* _Texto proporcionado_
========================

En el kilómetro 221 de la carretera de Burgos (A-1, según la nomenclatura aséptica), un emprendedor tuvo a finales del siglo pasado la extraña idea de construir una suerte de motel temático en torno al Azor, el barco de Franco. Lo visité hace unos años (en 2009 o 2010), cuando aquella idea había caducado y el barco en cuestión languidecía agrietado, un fetiche para curiosos varado en un páramo. El motel Azor estaba cerrado y ni el más optimista podía imaginar que fueran a abrirlo algún día. Solo permanecía con vida en el entorno un asador de grandes proporciones, un clásico de lechazo y fin de semana, ajeno a la retórica nostálgica del Azor y su motel.
Luego supe que un artista había comprado el Azor, lo había empaquetado y, convertido en instalación, el barco había viajado y tomado parte en exposiciones en torno a la memoria y la simbología franquista. La obra de Fernando Sánchez Castillo (Madrid, 1970), en la que el barco aparecía prensado en una serie de cubos, fue expuesta por primera vez en el Matadero de Madrid en el invierno de 2012 con el título de “Síndrome de Guernica”.
Con semejantes datos, este año quise averiguar qué había sido del motel y del asador, de aquella promesa indefinida de área de servicio. Algunas noticias daban cuenta de que el motel estaba abandonado y de que el asador no había corrido mejor suerte. Viajeros que retratan sus hallazgos se fotografiaban junto al cartel ruinoso del Motel Azor. Lo insólito muere, pero tal vez muere de forma insólita. En definitiva, intuí que era el momento de volver.
Lunes, 30 de enero de 2017. Mediodía
Hasta el motel desvencijado llega el rumor de la autovía. Detrás, las palas de unos molinos de viento contemporáneos se agitan silenciosas. Todas las habitaciones son iguales y todas han sufrido el mismo destino. En el breve pasillo de entrada, las puertas del armario han desaparecido. En el cuarto de baño, permanecen la bañera y el bidé, pero se han llevado el lavabo. No queda nada en el dormitorio: suelo de falsa madera, cables, polvo y la sombra del radiador ausente bajo la ventana.Sobreviven los tonos pastel de las paredes, donde cabe apreciar la voluntad de quien imaginó un retiro ocasional en este lugar y se entretuvo en elegir tonos distintos para cada habitación. Al tomar una ligera distancia del edificio del motel, aparecen restos de televisiones panzudas de escasas pulgadas. Morralla abandonada al final del expurgo cuando alguien juzgó imposible colocar aquellos viejos aparatos.

========================

* _Objetivo 1_
Transcribe del texto sobre el motel Azor el fragmento comprendido entre "Con semejantes datos, este" y "momento de volver.", ambos incluidos.
* _Objetivo 2_
Responde según el texto sobre el motel Azor:
(a) ¿En qué kilómetro de la carretera de Burgos se construyó el motel?
(b) ¿Dónde se expuso por primera vez la obra de Fernando Sánchez Castillo?
(c) ¿Qué se conserva todavía en el cuarto de baño de las habitaciones?
* _Objetivo 3_
Prosigue el texto sobre el motel Azor a partir de su última frase.
Los datos son un material independiente del texto sobre el motel Azor.

* _Filas de datos_
========================

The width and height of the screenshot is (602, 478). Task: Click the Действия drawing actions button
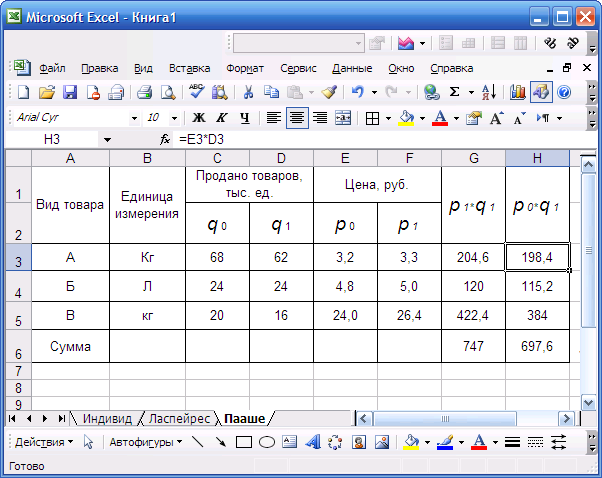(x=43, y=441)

========================

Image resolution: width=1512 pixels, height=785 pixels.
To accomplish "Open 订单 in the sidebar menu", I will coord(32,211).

========================

* _Resultado esperado 1_
Con semejantes datos, este año quise averiguar qué había sido del motel y del asador, de aquella promesa indefinida de área de servicio. Algunas noticias daban cuenta de que el motel estaba abandonado y de que el asador no había corrido mejor suerte. Viajeros que retratan sus hallazgos se fotografiaban junto al cartel ruinoso del Motel Azor. Lo insólito muere, pero tal vez muere de forma insólita. En definitiva, intuí que era el momento de volver.

* _Resultado esperado 2_
(a) En el kilómetro 221.
(b) En el Matadero de Madrid, en el invierno de 2012.
(c) La bañera y el bidé.

* _Resultado esperado 3_
Donde estuvo el Azor crece la hierba. Apenas se intuyen los anclajes que sostuvieron el barco. A su alrededor, el aparcamiento y lo que tal vez quiso ser un pequeño jardín están puntuados de barro, cristales, cajas de Mahou y colchones despanzurrados. Lo único con vida son los ladridos de los perros en la lejanía.
Ha llegado el momento de abandonar el lugar, pero no me resisto a entrar en el asador. A la izquierda, un mostrador inmenso custodia la sala espaciosa. A la derecha, las ventanas destrozadas dejan entrever el barco desaparecido y los restos del motel. Crujen en el suelo las cartas de vino plastificadas. En el cielo del edificio, colgados, quedan los restos de un amago de museo de la labranza. Anoto los nombres que conozco y pronto me doy cuenta de los que ignoro. Así que le pido a mi padre que entre en el local y me ayude a descifrar para qué servía todo aquello. Lo hace con la incomodidad de quien recela de un lugar ajeno y con la distancia de quien conoció en sus veranos de infancia todos esos instrumentos que son ahora objeto de exposición: un ubio (yugo) para las mulas, un arado no muy distinto al que empleaban los romanos, una arana para rastrillar la tierra y una caniza para recoger la mies ya trillada. El frío seco y los yugos colgados son la última imagen de la visita.
Ahora, al terminar estas líneas que intentan capturar un momento, pienso que tal vez el momento de imposible captura se encuentra en un verano de los años cincuenta, cuando el Azor surcaba el Mediterráneo y mi padre iba montado sobre un trillo tirado por un par de mulas, dando vueltas en círculo a la era para separar los granos de la paja. Los trillos son hoy fetiches de casa rural o de asador —incluso fetiches abandonados— y el Azor, chatarra empaquetada.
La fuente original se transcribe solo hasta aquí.